» **Seçilen Metin**
"""

Ama bu dönem geçer geçmez ve hatta Anayasa teklifi hakkındaki görüşmeler biter bitmez, Türk Ceza Kanunun basın yayın suçları düzenleyen maddeler hakkındaki değişiklikleri gündeme gelecek.  Basın özgürlüğünün düzenlenmesi ile ilgili birkaç not bu açıdan önemli.

Adalet Bakanlığının çağrısı üzerine “adil yargılamayı etkileme”, “özel hayatın” ve “soruşturmanın gizliliğini ihlal” gibi konular 24.02.2010 tarihinde konuşuldu. Basında gazetecilerin yazıları üzerine ortaya çıkan bu konulardaki eleştirilerin değerlendirildiği ve olası önerilerin konuşulduğu bir toplantıydı. Mevzuat değişikliği yapılsın mı yapılmasın mı? Bu konu konuşuldu. Gerekirse “tasarı taslağı” hazırlamak istiyorlardı ve bu amaçla meslek kuruluşu temsilcileri ile Adalet Bakanı Sadullah Ergin ile Adalet Bakanlığı temsilcileri bir araya gelmişti.
Bu toplantıda Adalet Bakanı tarafından soruşturmanın gizliliği ve özel yaşamın ihlali konusunda bazı köşe yazarlarının yazılarından örnekler verildi. Adalet Bakanının açıklamasına göre; iletişimin denetlenmesi ve hukuka aykırı dinlemeler hakkında bir mevzuat değişikliğine ihtiyaç duyulduğu günlerde, gazeteciler hakkında “soruşturmanın gizliliği”ni ihlal iddiasıyla açılan soruşturma sayısı -son üç ay içinde- ortalama 460 rakamına ulaşmıştı. Bu durum ise “basın özgürlüğü” açısından endişe yaratmıştı. Bu açıklamanın ardından mevzuat değişikliği bakımından acaba cezaların artırımın etkili olup olamayacağı soruldu. Bunun sadece bir görüş olduğu, bunun dışında toplantının amacının görüş alışverişinde bulunmak olduğu ve gerektiğinde yasal değişikliklerin yapılması amaçlandığı açıklanmıştır.
Birinci not: Şubat 2010 tarihi itibariyle “cezaların artırımı” yoluyla sorunun çözülebileceği çarelerden biri olarak düşünülmektedir.
O toplantıda Türkiye Gazeteciler Cemiyeti Başkanı Orhan Erinç 2005 yılında bu tür toplantıların çok sık olarak özellikle Türk Ceza Kanunu yürürlüğe girmeden önce gerçekleştirildiğini ama Adalet Bakanlığı tarafından önerilerimizin dikkate alınmadığını ve çok az sayıda maddede değişiklik yoluna gidildiğini söyledi.

"""

» **Görevler**
1 - Seçilen metinde "Birinci not: Şubat" ile "yoluna gidildiğini söyledi." arasındaki bölümü, bu ifadeler de dahil olmak üzere, hiç değiştirmeden geri verin.
2 - Seçilen metne göre, son üç ayda gazeteciler hakkında "soruşturmanın gizliliği"ni ihlal iddiasıyla açılan soruşturmaların sayısı ortalama kaça ulaşmıştı?
Bundan sonra gelen malzeme, seçilen metinden ayrı ve bağımsızdır.

Kaydedilmiş veri girdileri:
"""

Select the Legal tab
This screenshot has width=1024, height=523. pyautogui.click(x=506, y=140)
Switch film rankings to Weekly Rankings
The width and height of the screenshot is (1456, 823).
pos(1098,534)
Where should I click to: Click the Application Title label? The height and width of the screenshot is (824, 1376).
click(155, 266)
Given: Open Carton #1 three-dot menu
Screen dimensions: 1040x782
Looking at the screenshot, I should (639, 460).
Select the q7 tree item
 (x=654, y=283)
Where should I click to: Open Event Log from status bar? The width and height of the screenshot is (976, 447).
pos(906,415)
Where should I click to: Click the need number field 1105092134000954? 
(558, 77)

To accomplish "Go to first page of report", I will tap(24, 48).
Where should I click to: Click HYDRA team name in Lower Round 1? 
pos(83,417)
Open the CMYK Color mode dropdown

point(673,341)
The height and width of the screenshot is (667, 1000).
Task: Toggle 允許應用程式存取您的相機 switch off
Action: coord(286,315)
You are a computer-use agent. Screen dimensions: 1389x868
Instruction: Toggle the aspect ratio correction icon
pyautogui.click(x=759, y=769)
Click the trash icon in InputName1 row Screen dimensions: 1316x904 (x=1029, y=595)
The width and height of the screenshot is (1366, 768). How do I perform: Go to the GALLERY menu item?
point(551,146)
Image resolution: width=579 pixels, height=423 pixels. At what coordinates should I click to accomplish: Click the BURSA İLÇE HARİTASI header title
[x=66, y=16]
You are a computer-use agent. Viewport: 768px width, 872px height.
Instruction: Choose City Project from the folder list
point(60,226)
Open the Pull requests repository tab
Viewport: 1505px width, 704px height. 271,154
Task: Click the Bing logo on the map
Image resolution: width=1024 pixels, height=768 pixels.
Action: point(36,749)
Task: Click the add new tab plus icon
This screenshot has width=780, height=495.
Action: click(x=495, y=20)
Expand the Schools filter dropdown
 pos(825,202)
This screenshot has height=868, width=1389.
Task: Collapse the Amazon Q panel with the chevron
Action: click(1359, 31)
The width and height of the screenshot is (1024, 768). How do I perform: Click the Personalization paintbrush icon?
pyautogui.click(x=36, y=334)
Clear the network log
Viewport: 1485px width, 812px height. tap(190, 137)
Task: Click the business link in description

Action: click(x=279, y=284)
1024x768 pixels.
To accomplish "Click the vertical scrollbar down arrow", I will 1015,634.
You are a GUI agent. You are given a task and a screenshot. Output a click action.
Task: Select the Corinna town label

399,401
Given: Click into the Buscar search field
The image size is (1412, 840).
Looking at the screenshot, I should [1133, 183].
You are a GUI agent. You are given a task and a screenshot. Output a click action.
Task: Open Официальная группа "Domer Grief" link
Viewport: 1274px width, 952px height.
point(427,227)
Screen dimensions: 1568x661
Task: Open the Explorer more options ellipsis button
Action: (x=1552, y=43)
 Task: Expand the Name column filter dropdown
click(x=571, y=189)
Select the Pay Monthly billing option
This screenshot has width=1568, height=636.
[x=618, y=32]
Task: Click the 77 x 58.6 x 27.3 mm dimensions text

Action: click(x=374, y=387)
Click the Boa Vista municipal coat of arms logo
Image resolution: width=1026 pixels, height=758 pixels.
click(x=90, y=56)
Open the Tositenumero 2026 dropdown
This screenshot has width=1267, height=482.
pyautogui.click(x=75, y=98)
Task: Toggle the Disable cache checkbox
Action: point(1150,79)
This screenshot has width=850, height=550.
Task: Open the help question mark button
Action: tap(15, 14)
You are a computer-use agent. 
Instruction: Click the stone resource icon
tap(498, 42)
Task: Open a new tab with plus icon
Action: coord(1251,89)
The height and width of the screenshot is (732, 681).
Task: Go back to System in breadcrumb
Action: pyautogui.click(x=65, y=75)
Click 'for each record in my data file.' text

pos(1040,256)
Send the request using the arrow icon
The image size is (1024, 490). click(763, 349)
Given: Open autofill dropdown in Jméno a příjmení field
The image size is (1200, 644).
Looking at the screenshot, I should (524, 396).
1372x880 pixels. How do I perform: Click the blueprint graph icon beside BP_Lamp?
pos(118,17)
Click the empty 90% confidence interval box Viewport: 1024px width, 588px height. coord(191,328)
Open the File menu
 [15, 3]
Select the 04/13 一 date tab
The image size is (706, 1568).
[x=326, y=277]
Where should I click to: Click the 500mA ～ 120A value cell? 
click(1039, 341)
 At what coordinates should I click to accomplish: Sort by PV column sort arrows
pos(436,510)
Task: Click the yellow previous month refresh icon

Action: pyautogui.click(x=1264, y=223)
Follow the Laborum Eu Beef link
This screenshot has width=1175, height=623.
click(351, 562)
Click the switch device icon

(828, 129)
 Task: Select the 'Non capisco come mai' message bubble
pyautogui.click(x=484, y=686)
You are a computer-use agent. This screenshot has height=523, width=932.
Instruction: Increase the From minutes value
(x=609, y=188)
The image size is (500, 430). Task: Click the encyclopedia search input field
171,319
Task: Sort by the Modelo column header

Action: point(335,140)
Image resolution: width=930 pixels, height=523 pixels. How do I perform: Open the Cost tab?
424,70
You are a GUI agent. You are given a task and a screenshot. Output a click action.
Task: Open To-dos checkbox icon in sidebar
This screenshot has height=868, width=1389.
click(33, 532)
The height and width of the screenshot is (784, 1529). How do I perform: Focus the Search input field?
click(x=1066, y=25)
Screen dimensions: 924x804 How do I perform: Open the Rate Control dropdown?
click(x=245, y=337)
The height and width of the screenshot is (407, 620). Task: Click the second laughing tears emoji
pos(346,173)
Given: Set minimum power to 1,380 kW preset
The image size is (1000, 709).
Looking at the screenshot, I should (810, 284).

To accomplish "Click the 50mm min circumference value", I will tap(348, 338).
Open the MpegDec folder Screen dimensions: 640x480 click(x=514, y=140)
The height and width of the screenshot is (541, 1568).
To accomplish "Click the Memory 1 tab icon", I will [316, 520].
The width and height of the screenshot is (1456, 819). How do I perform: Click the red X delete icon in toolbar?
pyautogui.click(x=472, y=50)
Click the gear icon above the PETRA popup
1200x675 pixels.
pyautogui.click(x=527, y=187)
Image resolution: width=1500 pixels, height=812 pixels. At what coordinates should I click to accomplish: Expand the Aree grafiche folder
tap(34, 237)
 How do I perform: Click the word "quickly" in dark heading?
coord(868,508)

"""

» **Beklenen Yanıtlar**
1 -
Birinci not: Şubat 2010 tarihi itibariyle “cezaların artırımı” yoluyla sorunun çözülebileceği çarelerden biri olarak düşünülmektedir.
O toplantıda Türkiye Gazeteciler Cemiyeti Başkanı Orhan Erinç 2005 yılında bu tür toplantıların çok sık olarak özellikle Türk Ceza Kanunu yürürlüğe girmeden önce gerçekleştirildiğini ama Adalet Bakanlığı tarafından önerilerimizin dikkate alınmadığını ve çok az sayıda maddede değişiklik yoluna gidildiğini söyledi.

2 - Ortalama 460.